Berkeley has nurtured countless visionaries: makers, thinkers, doers and seers who have expanded our understanding of the world. The late conceptual artist Sonya Rapoport — whose Final Works are on view at Krowswork gallery in Oakland through December 19 — was a path breaking and prescient member of this pantheon. Her artistic career spanned 66 years, but only recently, in the last decade of her life, has her pioneering work begun to gain the recognition it deserves. The installation projects in Final Works — Yes or No? and The Transitive Property of Equality — offer an elegiac coda to Rapoport’s lifetime of art making. Together with rarely seen videos documenting some of her most memorable interactive pieces, they present a poetic and often humorous summing up of her complex and fascinating oeuvre.
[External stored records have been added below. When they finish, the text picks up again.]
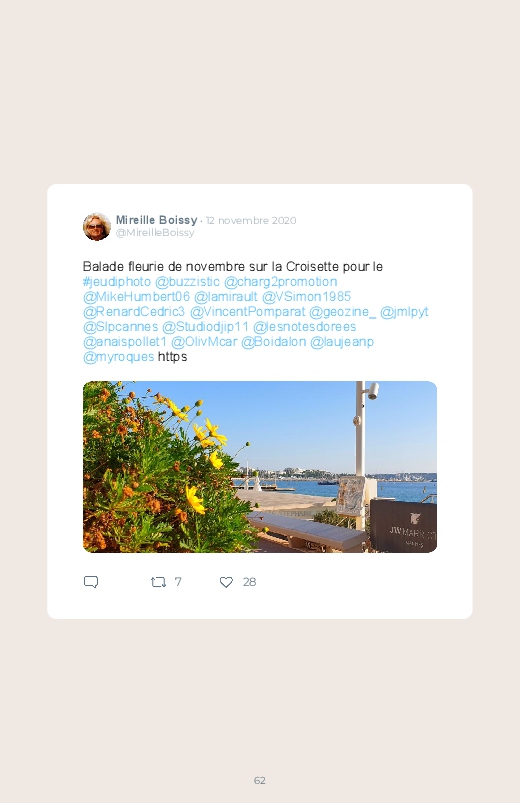Open the @geozine_ mention
Screen dimensions: 520x803
tap(342, 311)
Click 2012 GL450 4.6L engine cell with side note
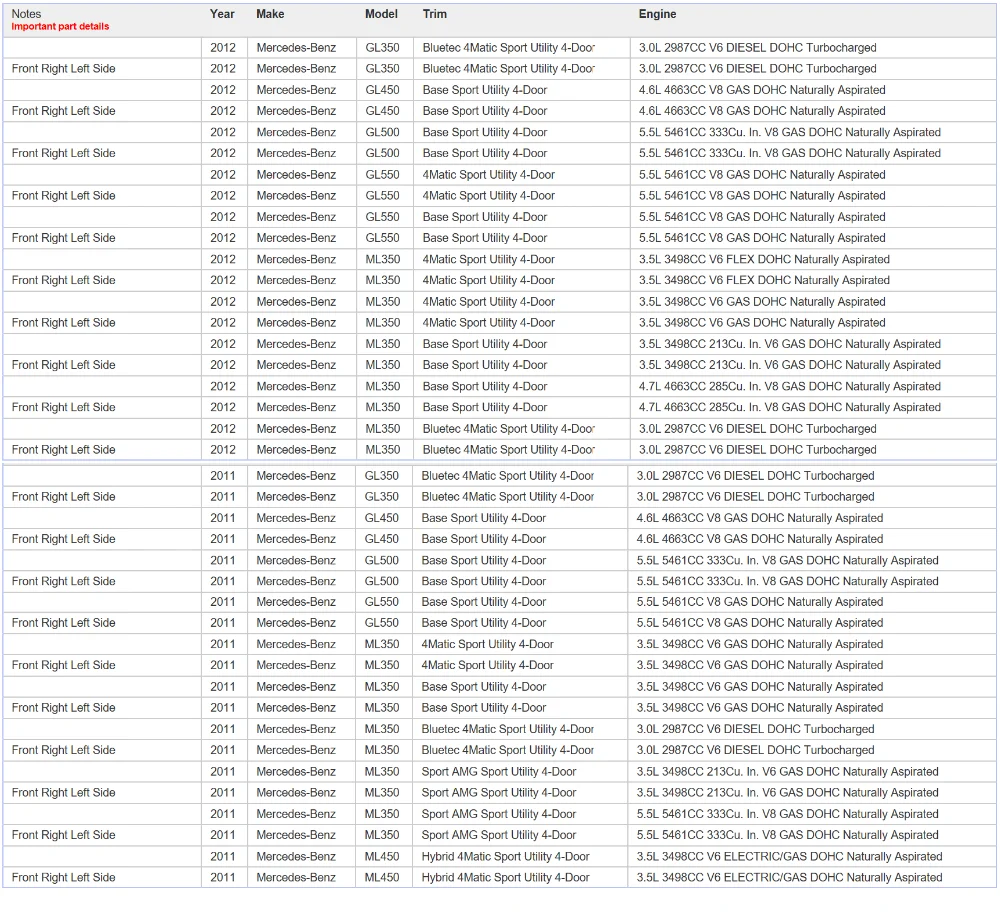This screenshot has width=1000, height=914. pos(761,111)
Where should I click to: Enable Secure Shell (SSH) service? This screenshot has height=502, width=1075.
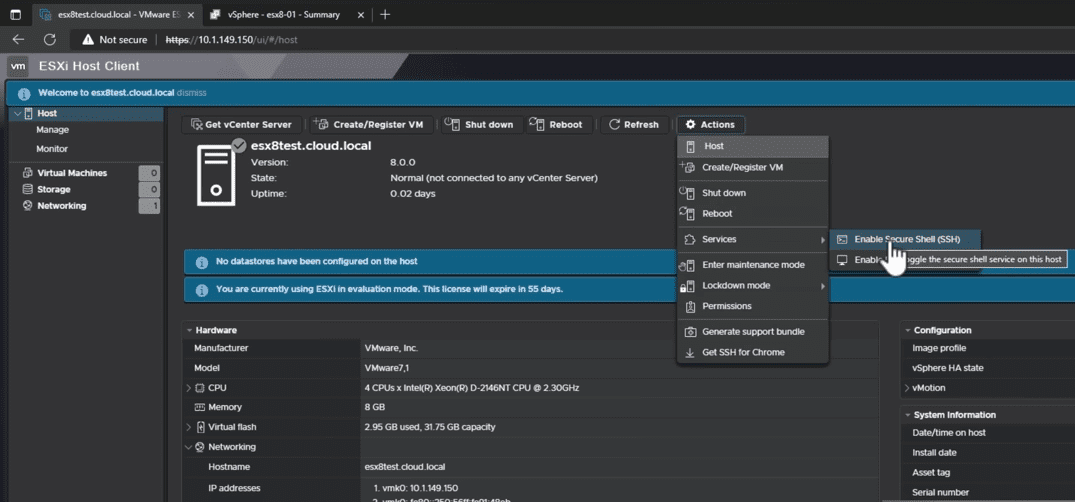tap(906, 240)
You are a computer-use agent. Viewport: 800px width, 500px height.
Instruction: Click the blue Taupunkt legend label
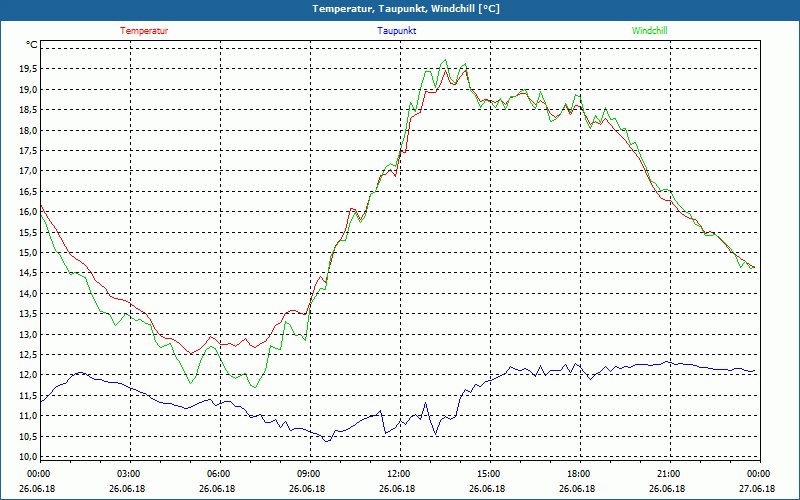pyautogui.click(x=397, y=31)
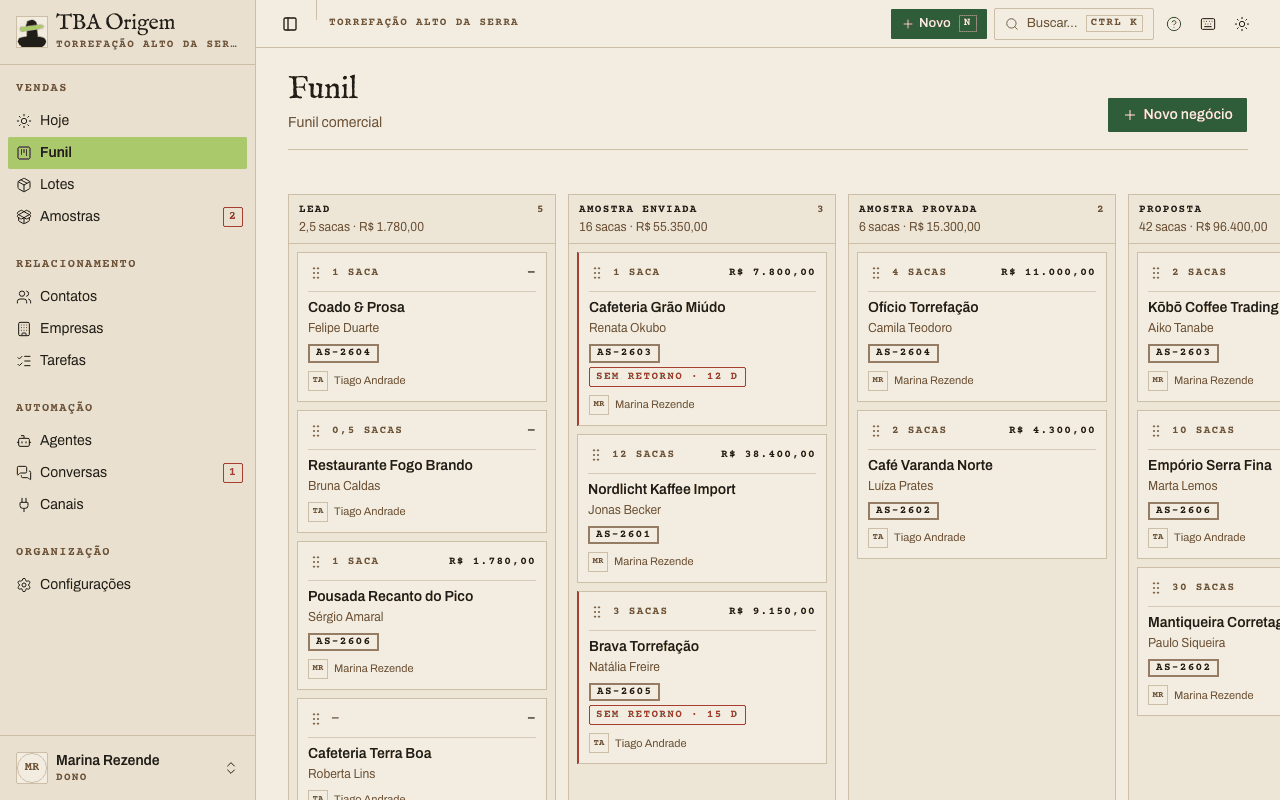Select the AS-2605 tag on Brava Torrefação

(624, 692)
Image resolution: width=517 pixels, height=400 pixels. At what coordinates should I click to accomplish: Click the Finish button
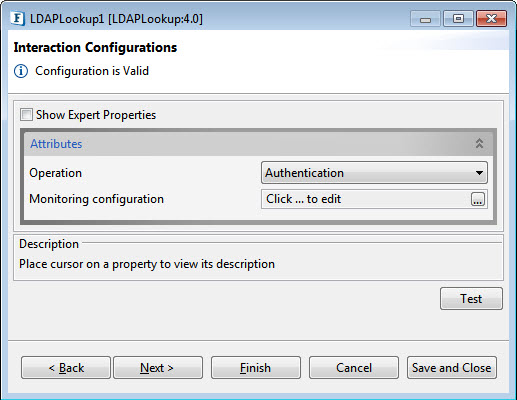pos(256,368)

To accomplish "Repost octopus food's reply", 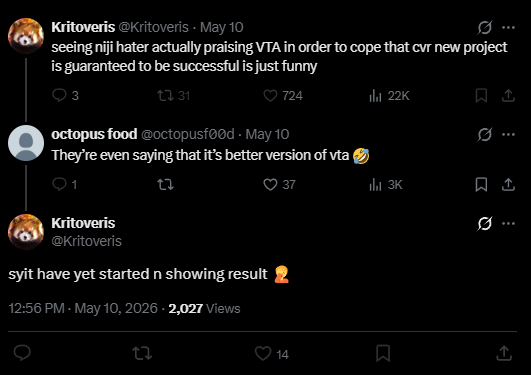I will (165, 185).
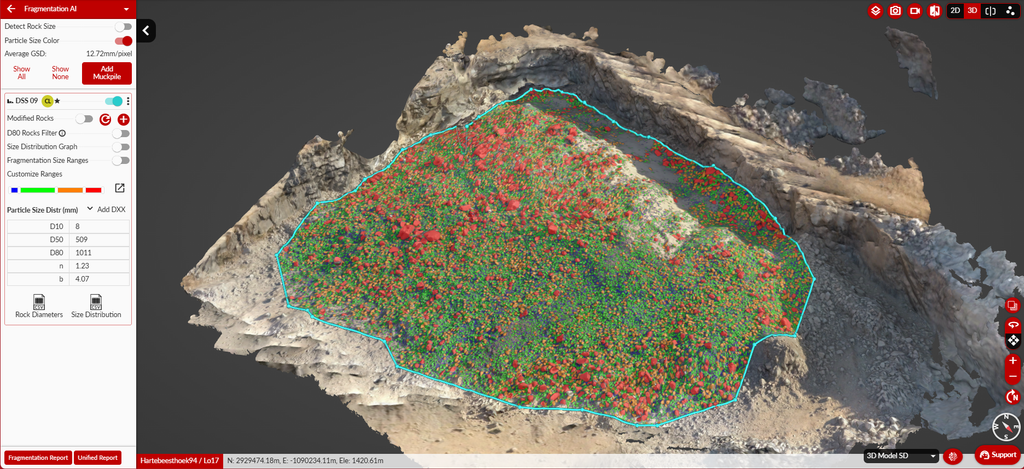Take a snapshot with the camera icon
This screenshot has height=469, width=1024.
[x=895, y=10]
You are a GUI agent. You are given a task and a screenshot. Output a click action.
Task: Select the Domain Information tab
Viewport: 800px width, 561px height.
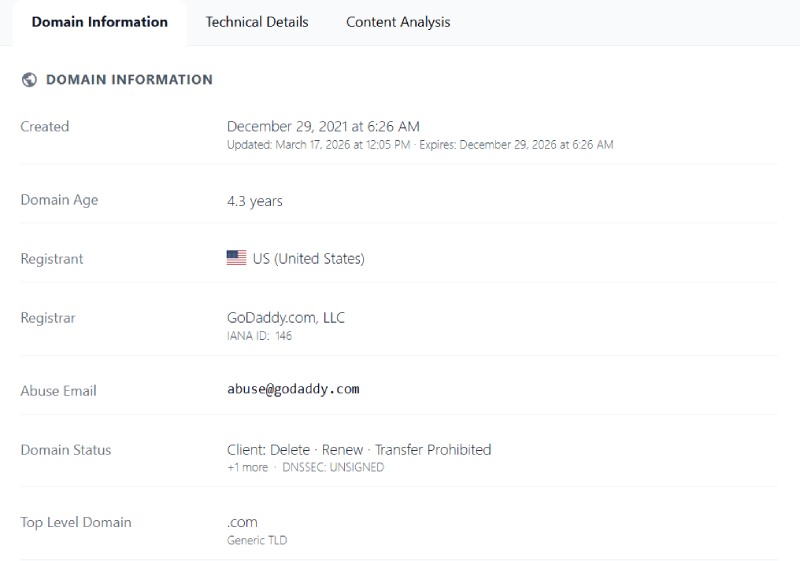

Living and making art in the south Berkeley hills until her death last June at 91, Rapoport was ahead of her time. At UC Berkeley, where she was one of the first women to earn an MA in painting (in 1947), Rapoport was a student of Cezanne scholar Erle Loran and a classmate of the celebrated artist Jay de Feo. Having won success as an Abstract Expressionist painter — with a “mid-career survey” exhibition of her paintings in 1963 at San Francisco’s Palace of the Legion of Honor — Rapoport abandoned the mainstream art world to follow her own path.
Using diverse media — works on paper, computer and Internet pieces and elaborate interactive multimedia installations — Rapoport developed an experimental, critical artistic practice seasoned with humor and socio-political commentary. Her projects merged the subject matter, iconography and methods of the physical, biological and social sciences, ancient mythologies and world religions, global art history, popular culture, news and commercial media and digital technology, with Jewish mysticism and her life as a woman, daughter, wife and mother.
Rapoport intuited the Internet before there was one (she coined the term “netweb” in 1981) and foresaw how it would make all the world’s history, imagery, ideas and information available, immediately and simultaneously, to anybody searching through it. A relentless [re]searcher herself, Rapoport made art that mined this treasure trove of information via books and conversations, without benefit of Google. She created cross-cultural, cross-disciplinary, pan-historic montages of texts, codes, chemical and alchemical symbols and imagery whose juxtapositions defied conventional logic, yet made a larger kind of sense that was both personal to her and intriguing, if frequently mysterious, to others.
Rapoport discovered ingenious ways for computers to serve artistic ends. In Digital Mudra (1987), for instance (one of the earliest interactive digital art works ever made), she originated a way to animate images on computer that anticipated the animated GIF (graphic interchange format). [See a video here.]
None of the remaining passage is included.